Siempre hay una jugada maestra guardada para los que tienen fe. Cuando parece que todo está perdido, todavía hay una escotilla por la que burlar la tragedia. Pero, a veces, hasta una simple caja de cartón fuera de sitio puede tirar nuestra última carrera por la borda.


Gobernaba ese sol traicionero que luce y no calienta. Ella bajó como todas las tardes hacia el parque. Era su pequeño respiro diario. Estar rodeada de gente la quemaba, necesitaba la soledad. Bendita soledad. Además, para ellos no era más que la extraña chica que nunca tuvo padre. Y no era cierto. Su padre dejó un regalo para ella, al menos uno, aunque sólo ella lo supiera. Siempre lo guardaría, era su único vínculo con él. Sí, una corbata. Verde. Era bonita. A ella le gustaba mucho. Como aquel paseo diario, como aquel parque y como aquel banco. Se sentó.

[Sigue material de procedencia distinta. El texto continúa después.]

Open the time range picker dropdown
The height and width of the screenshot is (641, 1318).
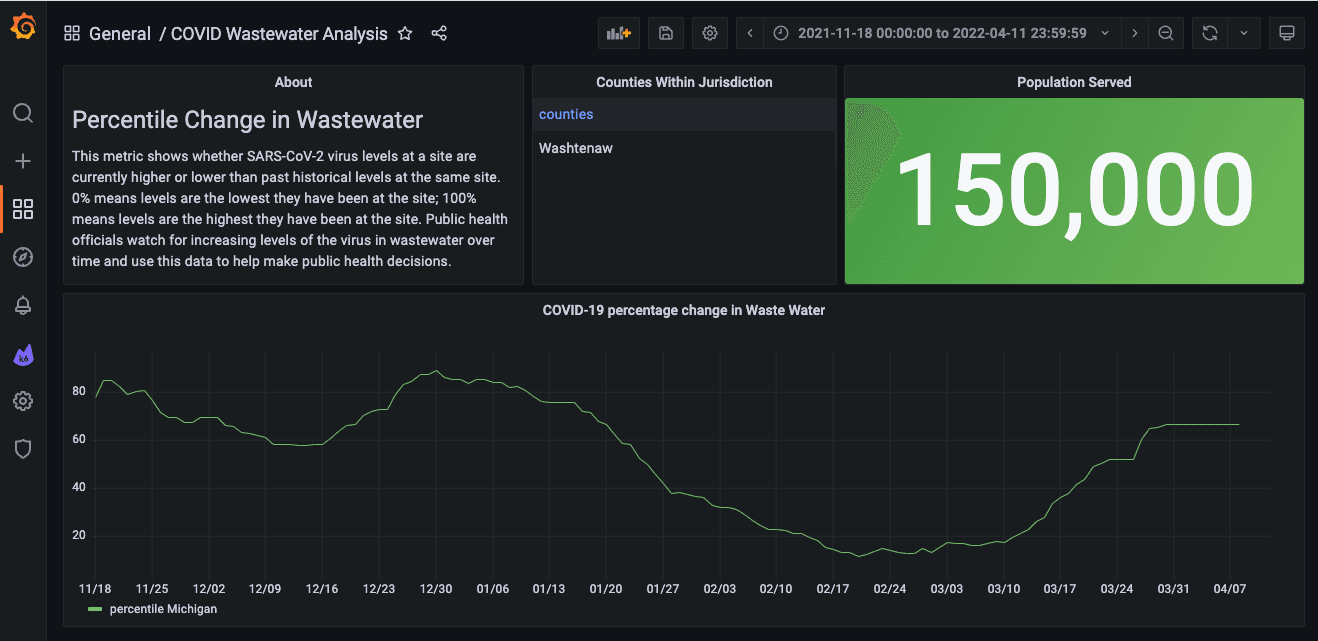click(x=942, y=33)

Desde él, podía ver todo el pueblo y también las montañas y el río. La imponente iglesia que surcaba el cielo, la chimenea - fumadora compulsiva - de la centenaria fábrica de cerveza, la antigua tienda de corbatas trágicamente cerrada muchos años atrás, la nueva librería donde se podía conseguir prácticamente cualquier cuento de piratas... Y, por supuesto, la pequeña y misteriosa placa que vivía en aquel banco desde antes que ella en el mundo. El enigma encerrado por "En honor a los que dieron lo poco que tenían, porque su espíritu nunca se podrá esfumar." había conseguido que ese banco fuera su elegido. Se sentía en casa. Estaba en casa.

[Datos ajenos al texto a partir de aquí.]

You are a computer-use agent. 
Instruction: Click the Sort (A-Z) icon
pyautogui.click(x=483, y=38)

Y entonces ocurrió. Un atardecer más. No lo podía evitar, un escalofrío recorrió su cuerpo de extremo a extremo. Ese grito feroz, ese intenso dolor expulsado al mundo, esa solicitud a Dios para que cesara su eterno sufrimiento cuanto antes. Un descorazonador alarido proveniente de alguna de las montañas cercanas rompió la tranquilidad del pueblo y llegó a cada rincón del mismo. Nadie lo sabía a ciencia cierta. Pero había rumores. Varios, la verdad. Algunos decían que era una bestia que vagabundeaba por colinas y cuevas, otros hablaban de un alma errante que no encontraba donde esconderse de si misma y también había quien defendía que era simplemente una mirada demasiado avergonzada como para vivir por el día. No obstante, todos coincidían en que posiblemente aún llevara al cuello unos gramos de fe y esperanza robada.

La princesa de piel tostada se levantó y, lentamente, se fue.